=== 原文資料 ===
(19)【発行国】日本国特許庁(JP)
(12)【公報種別】公開特許公報(A)
(11)【公開番号】P2023131512
(43)【公開日】2023-09-22
(54)【発明の名称】掘削機械の表示装置
(51)【国際特許分類】
E21B 3/02 20060101AFI20230914BHJP
E21B 17/00 20060101ALI20230914BHJP
【FI】
E21B3/02 Z
E21B17/00
【審査請求】未請求
【請求項の数】4
【出願形態】OL
(21)【出願番号】P 2022036323
(22)【出願日】2022-03-09
(71)【出願人】
【識別番号】000004617
【氏名又は名称】日本車輌製造株式会社
(74)【代理人】
【識別番号】100128358
【弁理士】
【氏名又は名称】木戸 良彦
(74)【代理人】
【識別番号】100086210
【弁理士】
【氏名又は名称】木戸 一彦
(72)【発明者】
【氏名】奥村 高好
【テーマコード(参考)】
2D129
【Fターム(参考)】
2D129BA16
2D129BB01
2D129DC05
2D129DC13
2D129EB08
(57)【要約】
【課題】簡単な構成でロッキングケリーバのロック位置を知ることが可能な掘削機械の表示装置を提供する。
=== 提供情報 ===
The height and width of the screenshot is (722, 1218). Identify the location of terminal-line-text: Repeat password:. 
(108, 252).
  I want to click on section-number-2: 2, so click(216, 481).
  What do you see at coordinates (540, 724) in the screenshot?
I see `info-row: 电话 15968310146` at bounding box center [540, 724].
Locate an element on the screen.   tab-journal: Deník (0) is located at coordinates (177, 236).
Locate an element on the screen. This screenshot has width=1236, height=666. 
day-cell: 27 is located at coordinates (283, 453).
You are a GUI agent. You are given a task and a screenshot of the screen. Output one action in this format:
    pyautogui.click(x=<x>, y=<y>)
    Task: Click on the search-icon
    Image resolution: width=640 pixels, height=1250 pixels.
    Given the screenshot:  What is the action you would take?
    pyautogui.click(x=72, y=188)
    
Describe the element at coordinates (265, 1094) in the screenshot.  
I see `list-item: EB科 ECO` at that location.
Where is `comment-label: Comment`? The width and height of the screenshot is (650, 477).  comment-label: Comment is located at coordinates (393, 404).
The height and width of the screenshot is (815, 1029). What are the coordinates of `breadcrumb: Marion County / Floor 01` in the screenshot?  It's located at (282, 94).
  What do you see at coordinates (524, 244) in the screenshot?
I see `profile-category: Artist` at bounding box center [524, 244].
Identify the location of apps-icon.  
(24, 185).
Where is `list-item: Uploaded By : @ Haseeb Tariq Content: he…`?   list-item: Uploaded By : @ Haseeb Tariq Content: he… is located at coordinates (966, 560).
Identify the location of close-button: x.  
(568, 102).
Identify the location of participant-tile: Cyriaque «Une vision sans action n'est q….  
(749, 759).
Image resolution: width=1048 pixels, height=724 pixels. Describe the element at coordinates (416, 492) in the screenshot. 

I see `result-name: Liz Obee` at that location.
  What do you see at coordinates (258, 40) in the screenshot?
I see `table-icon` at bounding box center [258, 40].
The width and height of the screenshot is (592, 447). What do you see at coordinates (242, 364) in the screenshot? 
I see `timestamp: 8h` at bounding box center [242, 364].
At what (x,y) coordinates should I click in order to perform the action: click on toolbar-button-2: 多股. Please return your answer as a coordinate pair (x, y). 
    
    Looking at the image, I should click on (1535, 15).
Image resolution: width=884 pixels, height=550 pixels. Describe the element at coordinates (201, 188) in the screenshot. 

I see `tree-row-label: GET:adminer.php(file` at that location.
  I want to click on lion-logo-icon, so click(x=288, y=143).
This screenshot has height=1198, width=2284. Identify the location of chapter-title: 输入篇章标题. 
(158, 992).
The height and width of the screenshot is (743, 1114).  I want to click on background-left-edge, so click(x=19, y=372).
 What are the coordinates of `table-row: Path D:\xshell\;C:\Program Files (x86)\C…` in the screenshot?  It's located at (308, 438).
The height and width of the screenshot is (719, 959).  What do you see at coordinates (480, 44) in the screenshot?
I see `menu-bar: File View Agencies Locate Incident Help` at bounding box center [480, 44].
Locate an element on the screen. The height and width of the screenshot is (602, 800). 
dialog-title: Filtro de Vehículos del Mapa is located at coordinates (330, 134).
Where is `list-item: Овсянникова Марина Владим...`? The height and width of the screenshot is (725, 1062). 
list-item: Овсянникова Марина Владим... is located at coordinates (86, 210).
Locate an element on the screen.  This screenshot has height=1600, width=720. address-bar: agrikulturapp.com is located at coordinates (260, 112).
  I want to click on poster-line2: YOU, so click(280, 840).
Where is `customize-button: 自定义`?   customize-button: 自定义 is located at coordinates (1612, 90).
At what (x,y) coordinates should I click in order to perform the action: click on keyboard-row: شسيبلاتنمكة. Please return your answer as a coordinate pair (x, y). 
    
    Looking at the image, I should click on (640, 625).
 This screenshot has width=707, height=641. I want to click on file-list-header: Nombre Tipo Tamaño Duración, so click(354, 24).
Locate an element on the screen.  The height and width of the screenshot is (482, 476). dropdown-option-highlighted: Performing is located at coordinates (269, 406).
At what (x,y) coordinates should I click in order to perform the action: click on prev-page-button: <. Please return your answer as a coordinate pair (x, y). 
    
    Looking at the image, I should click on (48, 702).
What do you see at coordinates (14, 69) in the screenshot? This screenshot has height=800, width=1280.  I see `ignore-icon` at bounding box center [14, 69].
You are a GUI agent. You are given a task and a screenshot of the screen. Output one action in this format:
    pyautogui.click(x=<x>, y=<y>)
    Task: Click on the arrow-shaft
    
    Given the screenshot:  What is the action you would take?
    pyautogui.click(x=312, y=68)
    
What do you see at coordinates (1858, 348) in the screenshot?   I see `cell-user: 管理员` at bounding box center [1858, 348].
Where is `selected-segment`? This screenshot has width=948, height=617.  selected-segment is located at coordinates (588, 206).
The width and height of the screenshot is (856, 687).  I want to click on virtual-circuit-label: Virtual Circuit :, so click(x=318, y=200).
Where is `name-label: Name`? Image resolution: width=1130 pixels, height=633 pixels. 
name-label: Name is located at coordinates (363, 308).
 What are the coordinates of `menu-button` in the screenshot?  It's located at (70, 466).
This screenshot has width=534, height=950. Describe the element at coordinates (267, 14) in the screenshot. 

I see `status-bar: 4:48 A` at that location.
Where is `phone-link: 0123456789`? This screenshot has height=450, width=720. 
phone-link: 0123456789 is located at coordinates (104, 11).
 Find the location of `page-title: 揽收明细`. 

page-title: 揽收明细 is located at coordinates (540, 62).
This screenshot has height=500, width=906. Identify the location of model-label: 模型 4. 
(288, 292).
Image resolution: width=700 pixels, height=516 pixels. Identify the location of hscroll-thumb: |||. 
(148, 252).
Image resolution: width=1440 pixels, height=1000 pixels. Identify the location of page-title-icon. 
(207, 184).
===
## 作業指示 A
特許公報について、次の各問いに答えてください。
(i) 公開日はいつか。
(ii) 出願人の氏名又は名称は何か。
(iii) 請求項の数はいくつか。
## 作業指示 B
掘削機械の表示装置に関する特許公報を、【課題】の記載に続けて書き継いでください。

## 回答欄 A
(i) 2023-09-22
(ii) 日本車輌製造株式会社
(iii) 4

## 回答欄 B
【解決手段】回転駆動装置に装着される多段伸縮式のロッキングケリーバを備えた掘削機械に実装され、ロッキングケリーバの伸長動作に従って順次変化する各段同士の相対位置にてロック可能な状態であるか否かの表示を行う表示装置において、前記表示は、ロッキングケリーバの伸長量を表すバー表示28であって、掘削機械の運転席から目視可能な位置に配置され、バー表示28は、ロッキングケリーバの伸長動作に従って順々に増加する領域をロック可能な状態である位置に対応した伸長量を表す領域と、ロック不可能な状態である位置に対応した伸長量を表す領域とに区分した状態で、各領域に付与される表示色(赤色R、青色B、黄色Y)をそれぞれ異ならせている。
【選択図】
図4
【特許請求の範囲】
【請求項1】
ベースマシンに立設されるリーダと、該リーダに沿って昇降可能な回転駆動装置と、該回転駆動装置に装着される多段伸縮式のロッキングケリーバとを備えた掘削機械に実装され、前記ロッキングケリーバの伸長動作に従って順次変化する各段同士の相対位置にてロック可能な状態であるか否かの表示を行う表示装置において、
前記表示は、前記ロッキングケリーバの伸長量を表すバー表示であって、前記掘削機械の運転席から目視可能な位置に配置され、
前記バー表示は、前記ロッキングケリーバの伸長動作に従って順々に増加する領域を前記ロック可能な状態である位置に対応した伸長量を表す領域と、ロック不可能な状態である位置に対応した伸長量を表す領域とに区分した状態で、各領域に付与される表示色をそれぞれ異ならせていることを特徴とする表示装置。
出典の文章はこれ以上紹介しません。